Anyhow, starting from the spacetime interval

$$ds^2 = g_{\mu\nu}dx^{\mu}dx^{\nu},$$

with signature $(+,-,-,-)$, the lorentz invariant action in flat spacetime is given by

$$S[x^{\mu}] = \int ds = \int |{\frac{ds}{d{\lambda}}| d{\lambda}}=\int d\lambda \sqrt{g_{\mu\nu} \dot{dx^{\mu}} \dot{dx^{\nu}}}.$$

Taking

$$S[x^{\mu}] = \int d\lambda L(x^{\mu}, \dot{x^{\mu}}),$$

the stationary action principle yields Euler-Lagrange equations nearly identical to those from classical, non-relativistic mechanics

$${\frac{\partial L}{\partial x^{\mu}} - {\frac{d}{ds}} {\frac {\partial L}{\partial \dot{x^{\mu}}} } = 0}.$$

The action is essentially the arclength of the worldline.

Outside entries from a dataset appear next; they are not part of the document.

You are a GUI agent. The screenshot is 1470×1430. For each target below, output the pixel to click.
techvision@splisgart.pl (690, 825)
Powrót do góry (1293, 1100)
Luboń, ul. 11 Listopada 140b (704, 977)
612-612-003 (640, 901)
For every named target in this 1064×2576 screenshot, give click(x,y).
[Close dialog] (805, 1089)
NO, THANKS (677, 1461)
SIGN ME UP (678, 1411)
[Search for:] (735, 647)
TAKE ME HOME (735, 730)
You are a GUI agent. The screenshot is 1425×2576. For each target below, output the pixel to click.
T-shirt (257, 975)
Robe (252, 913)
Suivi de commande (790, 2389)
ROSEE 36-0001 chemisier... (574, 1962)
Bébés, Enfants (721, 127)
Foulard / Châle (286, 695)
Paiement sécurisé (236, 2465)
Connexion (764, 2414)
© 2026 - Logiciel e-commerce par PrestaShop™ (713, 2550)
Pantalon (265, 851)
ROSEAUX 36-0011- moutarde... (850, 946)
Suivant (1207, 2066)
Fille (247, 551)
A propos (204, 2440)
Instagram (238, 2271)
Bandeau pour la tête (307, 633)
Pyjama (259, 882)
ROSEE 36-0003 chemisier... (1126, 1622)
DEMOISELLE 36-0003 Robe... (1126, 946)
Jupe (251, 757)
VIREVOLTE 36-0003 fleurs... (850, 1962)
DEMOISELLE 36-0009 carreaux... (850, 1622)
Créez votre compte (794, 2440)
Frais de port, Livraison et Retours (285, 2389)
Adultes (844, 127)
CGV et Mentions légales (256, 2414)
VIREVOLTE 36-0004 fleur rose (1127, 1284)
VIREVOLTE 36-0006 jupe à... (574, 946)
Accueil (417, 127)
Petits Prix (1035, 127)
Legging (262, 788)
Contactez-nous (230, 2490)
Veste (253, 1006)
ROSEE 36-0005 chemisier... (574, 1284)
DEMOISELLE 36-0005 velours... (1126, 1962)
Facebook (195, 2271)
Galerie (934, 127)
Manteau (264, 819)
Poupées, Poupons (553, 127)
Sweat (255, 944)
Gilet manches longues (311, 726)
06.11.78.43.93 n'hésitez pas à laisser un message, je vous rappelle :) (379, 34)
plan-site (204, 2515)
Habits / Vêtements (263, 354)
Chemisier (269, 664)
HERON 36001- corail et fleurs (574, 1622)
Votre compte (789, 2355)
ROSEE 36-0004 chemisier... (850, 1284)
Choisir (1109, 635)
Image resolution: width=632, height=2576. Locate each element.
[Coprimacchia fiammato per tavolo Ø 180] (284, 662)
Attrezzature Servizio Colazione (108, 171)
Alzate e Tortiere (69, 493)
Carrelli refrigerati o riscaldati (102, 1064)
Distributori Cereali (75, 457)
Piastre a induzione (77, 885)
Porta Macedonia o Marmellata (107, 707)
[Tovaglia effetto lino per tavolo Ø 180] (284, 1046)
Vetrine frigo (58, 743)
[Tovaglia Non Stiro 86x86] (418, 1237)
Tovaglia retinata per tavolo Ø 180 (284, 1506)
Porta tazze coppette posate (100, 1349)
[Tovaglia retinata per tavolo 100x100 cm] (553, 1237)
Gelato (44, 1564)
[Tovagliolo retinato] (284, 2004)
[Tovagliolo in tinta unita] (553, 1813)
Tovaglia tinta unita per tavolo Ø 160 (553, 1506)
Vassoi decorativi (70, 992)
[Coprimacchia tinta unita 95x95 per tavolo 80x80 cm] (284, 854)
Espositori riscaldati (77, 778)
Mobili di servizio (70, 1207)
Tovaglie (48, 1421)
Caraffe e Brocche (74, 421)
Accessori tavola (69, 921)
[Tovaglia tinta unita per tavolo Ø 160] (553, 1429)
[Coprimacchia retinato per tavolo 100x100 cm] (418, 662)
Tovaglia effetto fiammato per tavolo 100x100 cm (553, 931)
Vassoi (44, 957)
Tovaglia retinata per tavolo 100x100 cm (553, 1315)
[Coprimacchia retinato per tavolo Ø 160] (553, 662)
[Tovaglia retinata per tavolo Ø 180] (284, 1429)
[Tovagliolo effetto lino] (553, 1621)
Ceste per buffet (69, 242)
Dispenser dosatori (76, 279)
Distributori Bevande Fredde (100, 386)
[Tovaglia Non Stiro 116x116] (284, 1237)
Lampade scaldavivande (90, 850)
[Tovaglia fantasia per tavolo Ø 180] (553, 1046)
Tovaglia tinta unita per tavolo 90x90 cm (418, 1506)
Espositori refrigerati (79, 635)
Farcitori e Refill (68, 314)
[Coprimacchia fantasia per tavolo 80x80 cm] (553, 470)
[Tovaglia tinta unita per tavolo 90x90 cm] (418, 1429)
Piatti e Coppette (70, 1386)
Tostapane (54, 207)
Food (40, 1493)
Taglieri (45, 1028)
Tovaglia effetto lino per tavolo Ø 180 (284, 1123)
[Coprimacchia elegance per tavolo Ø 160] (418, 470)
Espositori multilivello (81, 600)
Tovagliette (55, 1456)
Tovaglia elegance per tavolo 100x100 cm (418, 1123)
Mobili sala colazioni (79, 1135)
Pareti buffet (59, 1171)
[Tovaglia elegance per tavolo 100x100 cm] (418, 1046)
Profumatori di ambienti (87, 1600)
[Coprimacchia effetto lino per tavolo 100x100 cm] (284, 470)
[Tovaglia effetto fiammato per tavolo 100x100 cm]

Now, every derivation I've seen online to derive the geodesic equation begins with assuming that the metric is describing non constant distances and is a function of the coordinates $x^{\mu}({\lambda})$, for scalar parameter ${\lambda}$. Then, most sources take the flat spacetime action as given above and take it's variation. The geodesic equation falls out upon taking the derivatives in the Euler-Lagrange equation properly (and this is commonly how the Christoffel symbol can be introduced).

My problem is, doesn't the term $ds/d{\lambda}$ get defined differently? Why is the derivative with respect to the parameter lambda the same if the metric is non-constant as a function of the coordinates (which are a function of the parameter). I think I'm missing something about the definition of arclength.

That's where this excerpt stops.